I can also get other weird errors during layout measure cycles with missing/invalid resource lookups from the resource dictionary. It really slows things down when I have to go hunt through my XAML to realize I didn't copy over another resource from some other dictionary.
It'd be great to improve all these dictionary miss type errors with more helpful error messages which call out at least the name of the key that can't be found. Then it'd provide a developer at least something to search for as a hint.
Looks like this is getting the outer exception, not the stowed exception. I would hope that .NET surfaces that error (because it's the real business), but it looks like this isn't the case. That's going to be part of the tool chain, not XAML itself.
@fabiant3 What's expected here from VS as far as giving the additional exception info?
@michael-hawker For your other mention of errors during layout and such, it would be helpful whenever you can to provide a repro (link to a repo or code snippet) so we can replicate the same errors you're seeing and dig in to get them fixed. So if you have something there, send it our way.
Thanks @chrisglein, yup, just hit another case where I just got a blank "Value does not fall within the expected range"/"The parameter is incorrect" when I had a style for a ListViewItem container that held a duplicate reference to a visual item that was being added to the visual tree a 2nd time, when the next item was realized in the ListView. I can send you the details from a thread, and a link to the commit in a private repo.
In general though, all the exceptions when something bad happens when an element is being realized in the visual tree (be it a duplicated reference, during layout, during containerization, with a style key fail, etc...) are super non-descriptive and unhelpful which makes understanding the root cause near impossible.
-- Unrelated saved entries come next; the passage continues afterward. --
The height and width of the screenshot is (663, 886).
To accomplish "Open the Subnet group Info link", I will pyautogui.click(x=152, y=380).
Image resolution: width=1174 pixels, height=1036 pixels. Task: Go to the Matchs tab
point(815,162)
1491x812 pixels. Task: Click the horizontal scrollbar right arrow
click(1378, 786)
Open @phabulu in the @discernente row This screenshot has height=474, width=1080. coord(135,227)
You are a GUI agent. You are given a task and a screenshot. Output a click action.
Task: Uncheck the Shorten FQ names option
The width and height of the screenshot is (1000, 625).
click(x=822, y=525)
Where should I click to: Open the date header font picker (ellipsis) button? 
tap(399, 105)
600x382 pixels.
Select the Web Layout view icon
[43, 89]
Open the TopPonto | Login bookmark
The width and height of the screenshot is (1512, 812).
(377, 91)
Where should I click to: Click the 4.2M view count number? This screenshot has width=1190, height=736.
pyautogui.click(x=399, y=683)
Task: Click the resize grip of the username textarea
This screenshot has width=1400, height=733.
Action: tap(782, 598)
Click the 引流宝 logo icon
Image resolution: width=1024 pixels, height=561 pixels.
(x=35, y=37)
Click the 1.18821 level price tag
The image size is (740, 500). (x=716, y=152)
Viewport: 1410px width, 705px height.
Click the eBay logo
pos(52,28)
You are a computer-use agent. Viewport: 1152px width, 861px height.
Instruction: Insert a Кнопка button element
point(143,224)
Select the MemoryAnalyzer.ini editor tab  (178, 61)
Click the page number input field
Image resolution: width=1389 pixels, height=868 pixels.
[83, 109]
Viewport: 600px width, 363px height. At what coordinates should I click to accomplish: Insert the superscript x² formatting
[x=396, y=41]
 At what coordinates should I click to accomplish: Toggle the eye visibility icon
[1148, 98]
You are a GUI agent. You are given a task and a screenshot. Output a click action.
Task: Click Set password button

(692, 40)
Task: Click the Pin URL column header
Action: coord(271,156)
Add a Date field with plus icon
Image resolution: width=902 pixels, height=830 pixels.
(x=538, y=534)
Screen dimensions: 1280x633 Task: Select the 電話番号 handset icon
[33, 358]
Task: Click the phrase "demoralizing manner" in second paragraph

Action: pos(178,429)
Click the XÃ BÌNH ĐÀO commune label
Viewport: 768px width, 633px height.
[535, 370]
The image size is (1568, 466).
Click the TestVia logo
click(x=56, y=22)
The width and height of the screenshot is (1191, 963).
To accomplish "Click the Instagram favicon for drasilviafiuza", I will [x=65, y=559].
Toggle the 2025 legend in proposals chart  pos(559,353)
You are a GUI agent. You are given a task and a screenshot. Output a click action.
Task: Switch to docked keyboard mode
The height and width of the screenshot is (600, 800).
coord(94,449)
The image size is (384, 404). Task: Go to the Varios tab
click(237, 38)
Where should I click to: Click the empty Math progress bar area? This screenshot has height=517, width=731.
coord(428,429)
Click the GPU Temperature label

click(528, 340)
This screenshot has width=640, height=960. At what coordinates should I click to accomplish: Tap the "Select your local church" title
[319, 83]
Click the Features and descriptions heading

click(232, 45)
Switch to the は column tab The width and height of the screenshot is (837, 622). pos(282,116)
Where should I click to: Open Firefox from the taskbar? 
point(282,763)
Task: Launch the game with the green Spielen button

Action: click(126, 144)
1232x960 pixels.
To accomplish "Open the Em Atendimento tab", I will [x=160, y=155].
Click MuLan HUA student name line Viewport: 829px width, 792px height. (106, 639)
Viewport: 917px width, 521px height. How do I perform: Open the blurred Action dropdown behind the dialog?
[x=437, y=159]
What's even worse is that they're usually uncatchable exceptions, so even if I know there's a potential for failure (like in my XAML Studio), there's nothing my app can do to protect itself or abort the operation to recover.
Ideally these types of exceptions would bubble up the inner error (in the case of a key fail or a duplicate item in the visual tree) and at least provide the keys, element names, element types involved with the failure; Basically, if I'm given any unique text related to the context of my app/resources it at least gives me a starting point to poke around and comment out code to see where a failure might be occurring.
Is this managed or C++? There should be stowed exceptions with more info (you might need to turn on mixed debugging).
As for the original issue _I had a resource that it did not really exist_, we had planned to make changes to our compiler pipeline to detect these cases and give you a compile time error (similar for Binding and other related misfires).
Unfortunately this will only happen post WinUI 3.0, currently we're shooting for tooling parity.
Thanks for the info @fabiant3. I'm usually working in managed. When I hit an issue like this, I'll switch to mixed debugging. That sometimes gives me more info, but usually not much more to anything meaningful to feel that I can act on it.
XAML Parsing Errors are equally unhelpful in many cases as well providing no details of what was failed to be parsed at runtime.